▶ TEXT

=====

So imagine how he felt when picture after picture spewed out of Abu Ghraib, nauseating proof that we too are capable of barbarism. The one crumb of comfort for the Prime Minister and his conscience was the distinction between British and American troops.

The semi-myth of the British squaddie as multi-cultural latter-day saint, part aid worker, part diplomat and part muscular priest, is a comforting one, not least for Mr Blair. Time and again we have been assured that Our Boys are different: they wear soft berets, not hard helmets; they befriend the local population, not kill them; they observe the laws and rules of war and peace, not violate them. That battle was won, but yesterday’s images will not be erased from the imagination so easily or so soon.

Downing Street is often keen to stress the political independence of senior commanders: remember how Mr Blair told us the decision to scrap Scotland’s infantry regiments was ultimately down to General Sir Mike Jackson as head of the army?

Well yesterday, that same politically independent general’s statement condemning any abuse by soldiers - and rather pre-empting the verdict of the court - was inspected and cleared in advance by Downing Street.

Of course, Mr Blair and the rest of us can take comfort in the thought that these examples of abuse are, as Sir Mike said, genuinely isolated incidents, the work of the proverbial few bad apples whose behaviour will disgust the vast majority of British soldiers.

Across the Arab world and in the minds of many former Labour voters, Abu Ghraib was already the final proof that the war in Iraq was the wrong thing to do. Yesterday’s events may simply act as grim affirmation of that conclusion.

To let the actions of three soldiers besmirch the reputation of thousands may be unfair. But the Prime Minister may reflect on the words of Thomas Aquinas: "For it may happen that the war is declared by the legitimate authority, and for a just cause, and yet be rendered unlawful through a wicked intention."

In other words, saying a war is just does not make it so.

=====

▶ STORED DATA
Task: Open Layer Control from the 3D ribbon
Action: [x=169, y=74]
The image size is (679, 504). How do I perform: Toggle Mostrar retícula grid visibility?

=====

Reproduce the column on British troops in Iraq from "Of course, Mr" to "make it so.", swapping "Thomas Aquinas" for "Saint Augustine". The listing has nothing to do with the column.

Of course, Mr Blair and the rest of us can take comfort in the thought that these examples of abuse are, as Sir Mike said, genuinely isolated incidents, the work of the proverbial few bad apples whose behaviour will disgust the vast majority of British soldiers.

Across the Arab world and in the minds of many former Labour voters, Abu Ghraib was already the final proof that the war in Iraq was the wrong thing to do. Yesterday’s events may simply act as grim affirmation of that conclusion.

To let the actions of three soldiers besmirch the reputation of thousands may be unfair. But the Prime Minister may reflect on the words of Saint Augustine: "For it may happen that the war is declared by the legitimate authority, and for a just cause, and yet be rendered unlawful through a wicked intention."

In other words, saying a war is just does not make it so.